I looked off to the right, away from his face, and pretended to study the books in the case beside his desk. I wanted to tell him everything. I wanted to tell him that in 2005 I took a road trip to Belton, Indiana and met an old lady who gave me a letter from my Grandfather that said I’d travel back to 1933, and then had a car accident the next day and woke up back here in 1976, a teenager for the second time. I wanted to tell him that I’d been busting my ass because I let my injury from last year derail me the first time I’d lived through the late 70s, keep me away from basketball and eventually get me hooked on painkillers. It screwed up a good portion of my life, and given a second chance, I wasn’t about to let that happen again. Beating the pain without drugs turned out to be easier than I’d ever imagined it could be, once I applied the experience of 30 years. I wanted to tell him that he needed to get to a cardiologist, fix his diet, or cholesterol or stress or whatever, because in four years he was going to die from a major heart attack not 30 feet from this very spot, in the locker room just before a game.
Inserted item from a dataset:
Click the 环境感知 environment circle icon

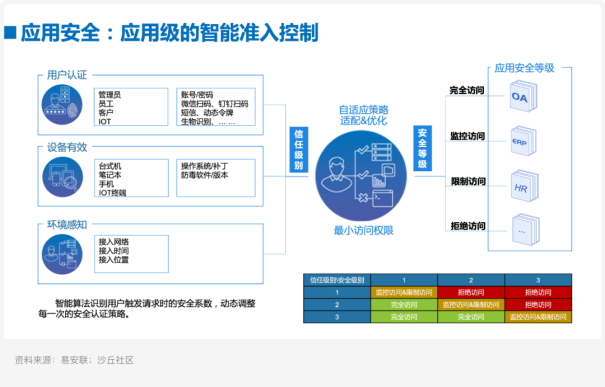click(62, 254)
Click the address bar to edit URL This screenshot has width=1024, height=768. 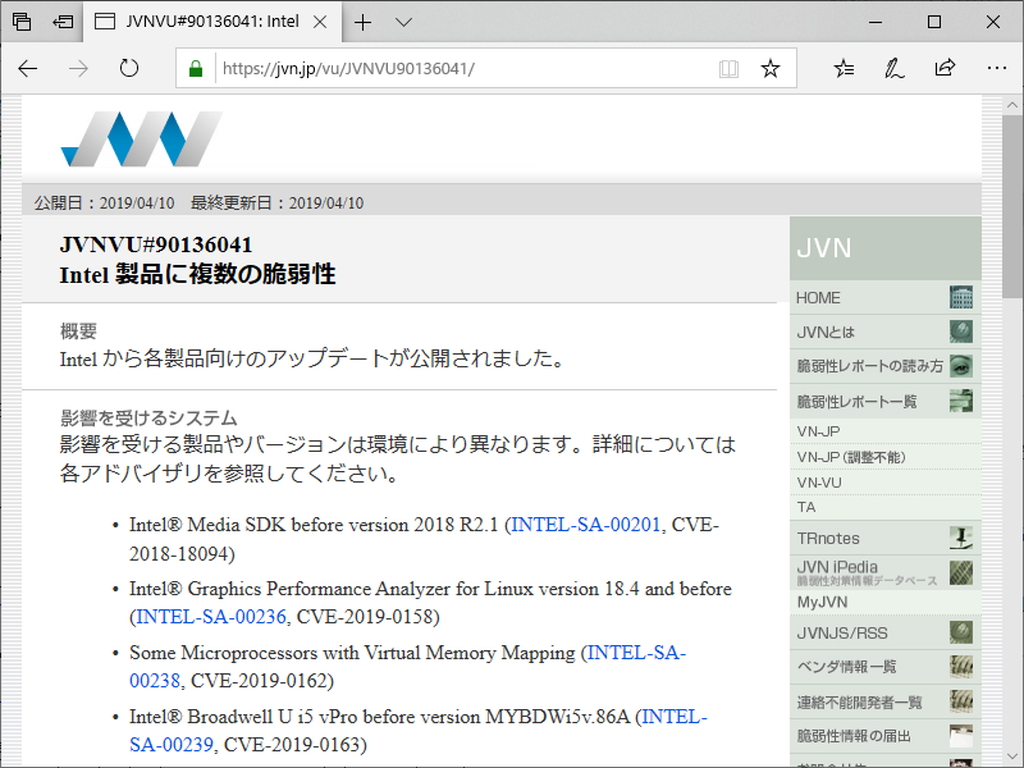(x=450, y=68)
But I didn’t say any of that. Instead, I said “Coach, I had a little taste of failure and a short descent into self-pity. Fortunately, it didn’t last. I decided I was going to work harder than I’d ever worked before.” I held my breath, wondering if he was going to buy it. If that didn’t work, I had nothing in between telling him I was, in reality, a time traveler and the bullshit answer that I’d read the Dr. Wayne Dyer’s current (in 1976) best-seller “Your Erroneous Zones” and found a new approach to life.

Silence. And then more silence.

“About the cheerleader.”

“Tammy’s not a cheerleader, Coach. She’s Captain of the Band Drill Team.”

“She’s also Collins’ girlfriend,” Coach MacLaren unnecessarily pointed out.

“Yea, well, she’s only 17…Coach,” I replied, softening the sharpness of my tone at the end.

“So are you.” Coach MacLaren again studied me through the heavy black glasses. “I’m not going to presume to go over the birds and the bees material your Dad’s undoubtedly covered with you, but I will tell you it’s not a time for distraction for you, Rich.”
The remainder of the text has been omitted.